Why would four people and not two represent a season? If there were 8 representatives 2 members could be chosen for each of the seasons? Also, when did the interim council discuss this? I was part of the interim council and was not at any of this discussion.

I think it was two per season. As for when it was discussed, I remember it BEING discussed, but not when. I also remember it being hella hard to hear anything in the middle of the tavern with that many people stretched across a long table. Perhaps future councils should take place in a more quiet location.

My mistake on the one per season then. I thought someone had suggested still only having four to avoid situations where the two tiebreakers disagree thus causing a second tie. But that could have just been a thought and as already stated was sometimes difficult to properly discuss in a loud tavern. There had been a second meeting of the interim council after the first, but due to time constraints and the business with pirates it was rescheduled from a dinner to breakfast conversation and the timing of all meetings were a bit loose. I know I arrived to both a bit late thinking based off times I had been told that I was early or at least on time.

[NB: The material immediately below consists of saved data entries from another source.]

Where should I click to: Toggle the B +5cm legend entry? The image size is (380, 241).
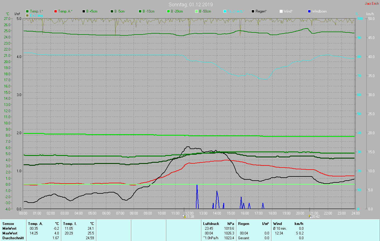(92, 11)
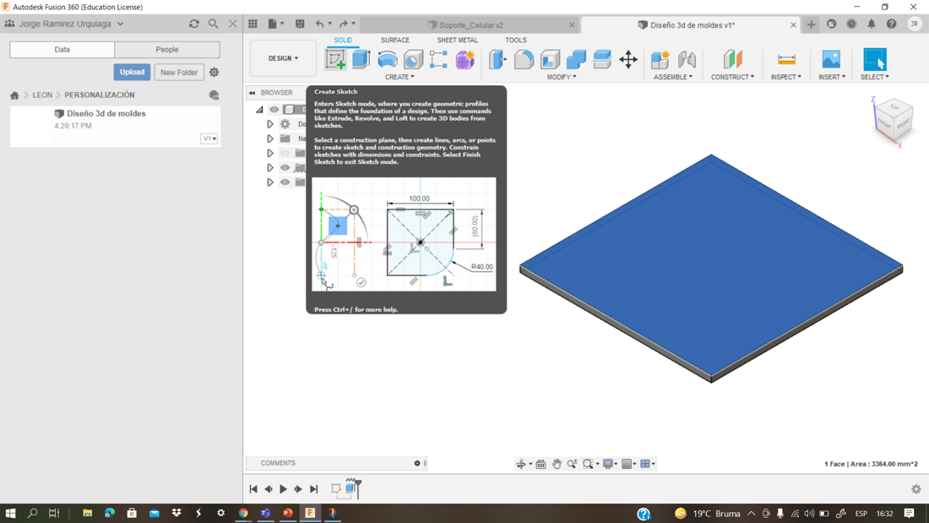Toggle visibility eye of root browser component
The image size is (929, 523).
coord(274,110)
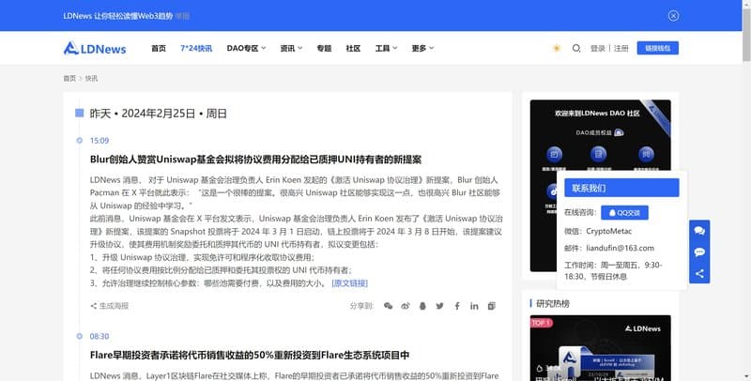Share article to Weibo icon
Screen dimensions: 751x381
click(x=406, y=306)
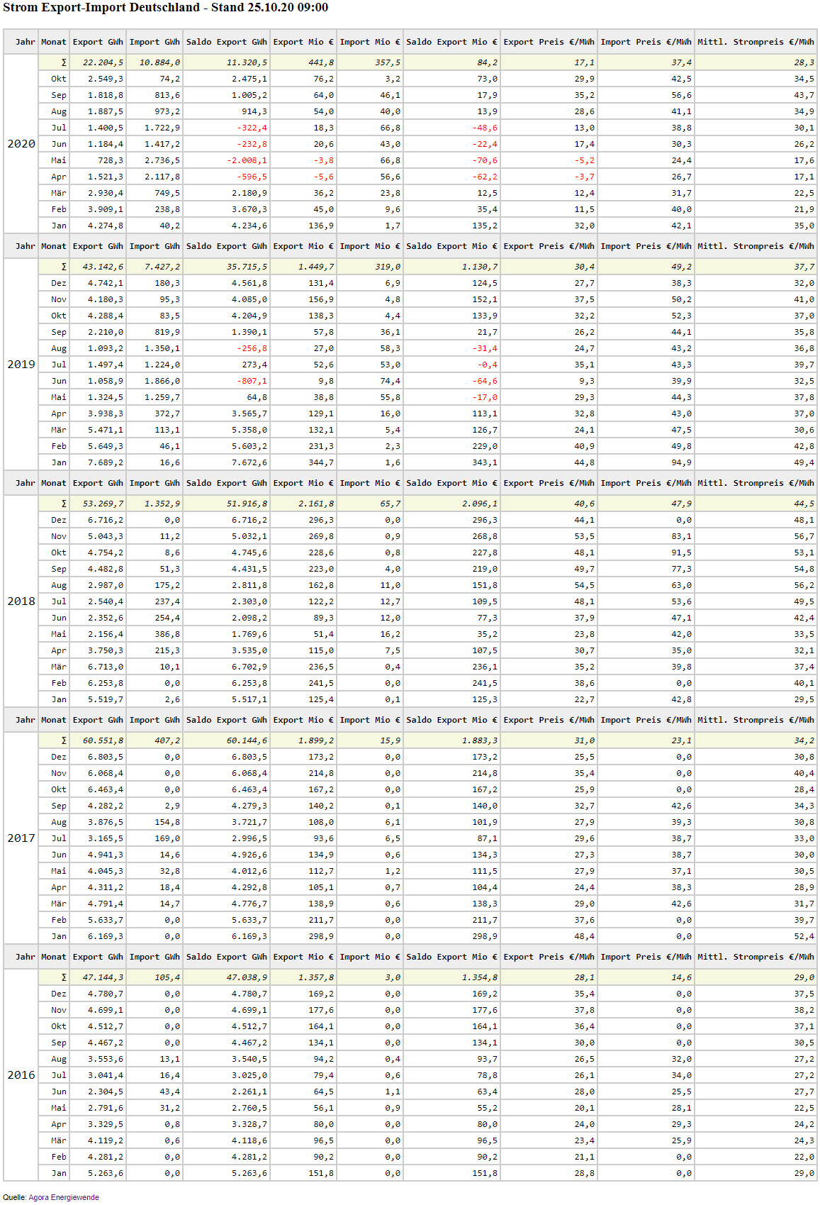This screenshot has width=820, height=1205.
Task: Click the Jan 2019 export value 7.689,2
Action: 106,462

I don’t think it was even necessarily scheduled, I think enough people from the first meeting just happened to arrive at breakfast at the same time and it just sort of…happened.

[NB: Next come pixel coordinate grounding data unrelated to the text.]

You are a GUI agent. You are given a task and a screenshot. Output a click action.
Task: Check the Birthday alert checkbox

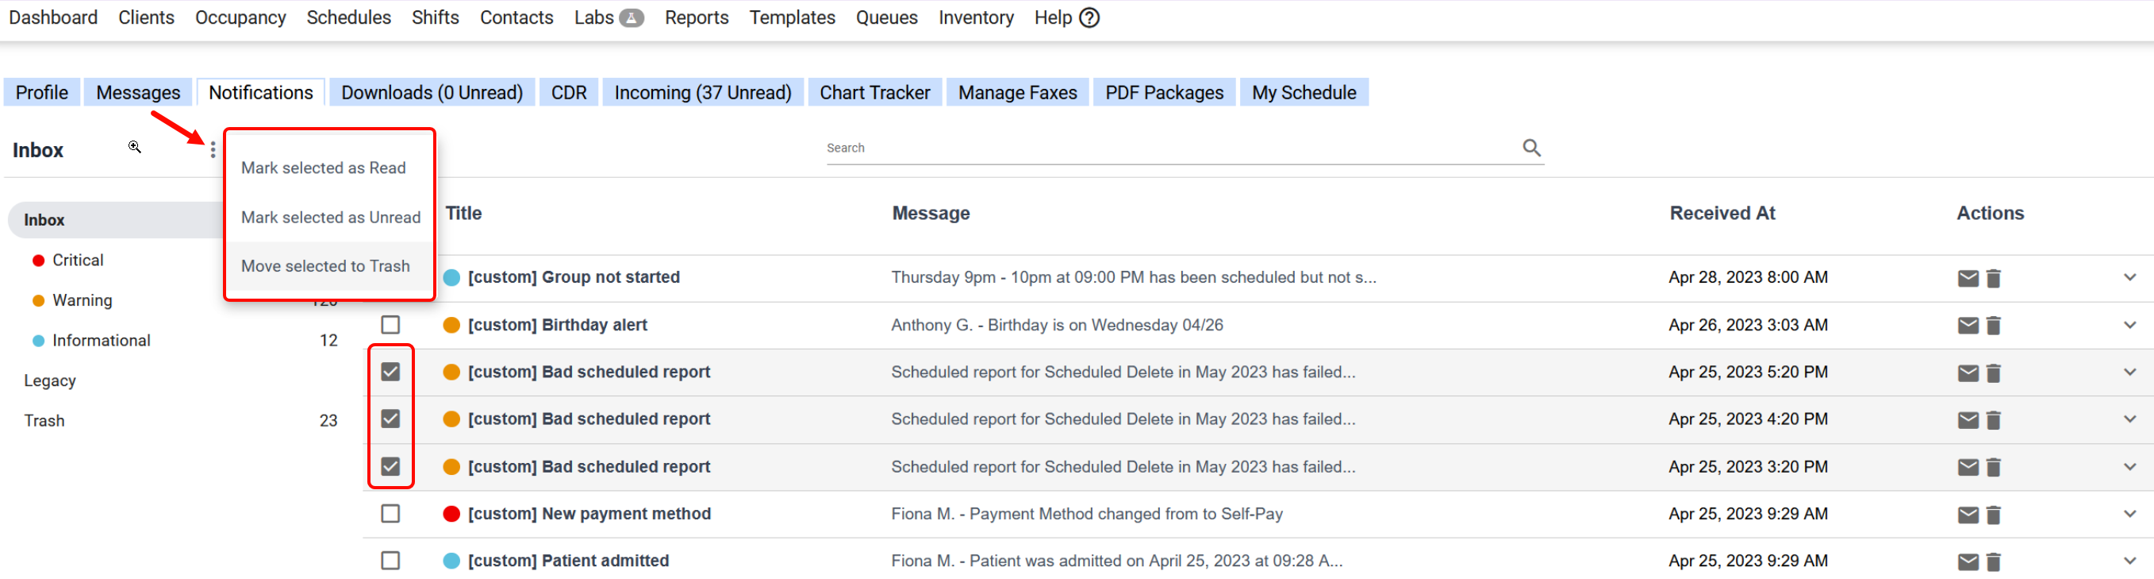coord(390,325)
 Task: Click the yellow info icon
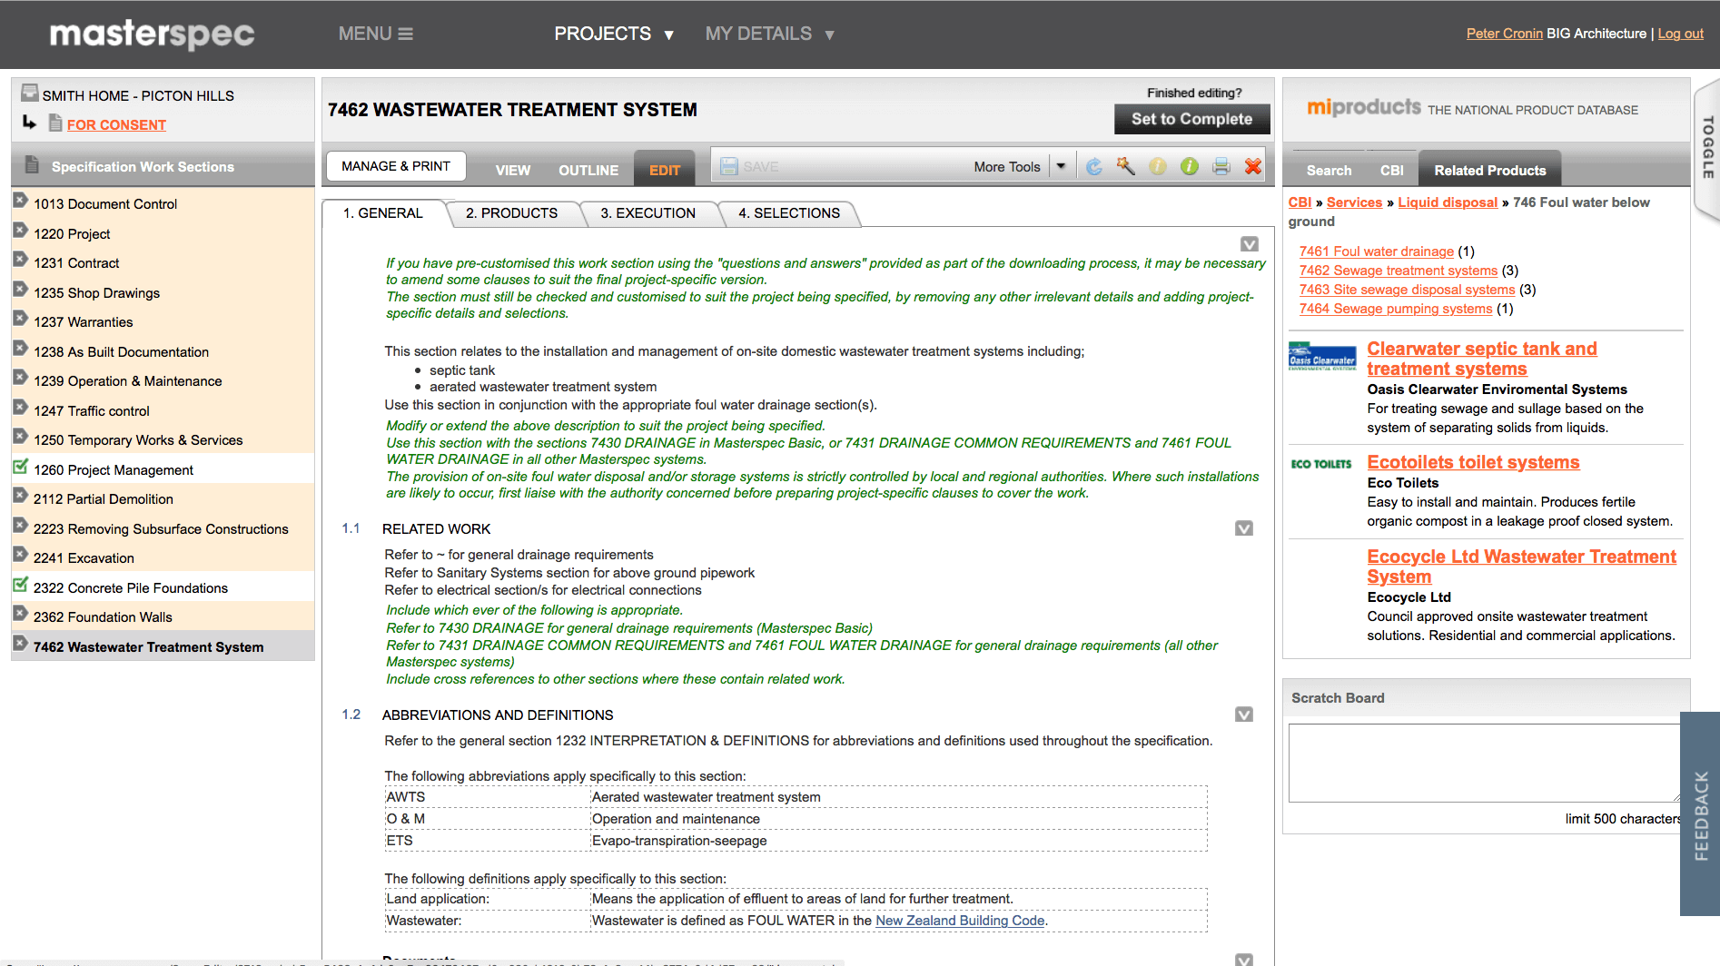point(1158,166)
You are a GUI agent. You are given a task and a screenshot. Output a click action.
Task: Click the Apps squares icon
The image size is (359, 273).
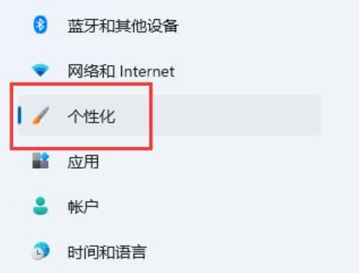41,161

There was discussion of both 1 per season and two per season on an eight person counsel, I don’t remember if we decided for sure or which way we decided if we did. A few people were taking notes, perhaps one of them will speak up. I tend to lean towards 1, as a simple tie breaker. On the other hand, the odds of the whole council being present every festival seems low, so maybe that doesn’t matter.

Two people per season seems fine; it will help keep the council populated in the even someone is disposed. To keep the voting simple, you could simply give only one vote per season normally and 2 votes to the current season to break ties. If there is an intractable disagreement between the two members of the same season then they abstain.

So, there’s two similar things being discussed here that need to get teased apart:

  1. How we pick who’s on the council.
  2. How the council, regardless of how they were chosen, makes decisions.

They’re both real important questions! But one’s going to be instrumental before the other, so I’m focusing there for now. (That would be picking the council in the first place, for the folks not paying attention in the back. There’s also the third question of what they’re allowed to decide, so they don’t immediately try to crown themselves all Petty Empress of the Port, Whose Will Is Law and To Defy Is Death, but that’s, eh, complicated and I think we already have some laws about that so it’s less pressing.)

Now, I don’t know much about election law, but I do know a fair bit about getting opinions from a disparate rabble in a way that doesn’t over-tax one’s sanity and isn’t likely to start a riot once you post the results.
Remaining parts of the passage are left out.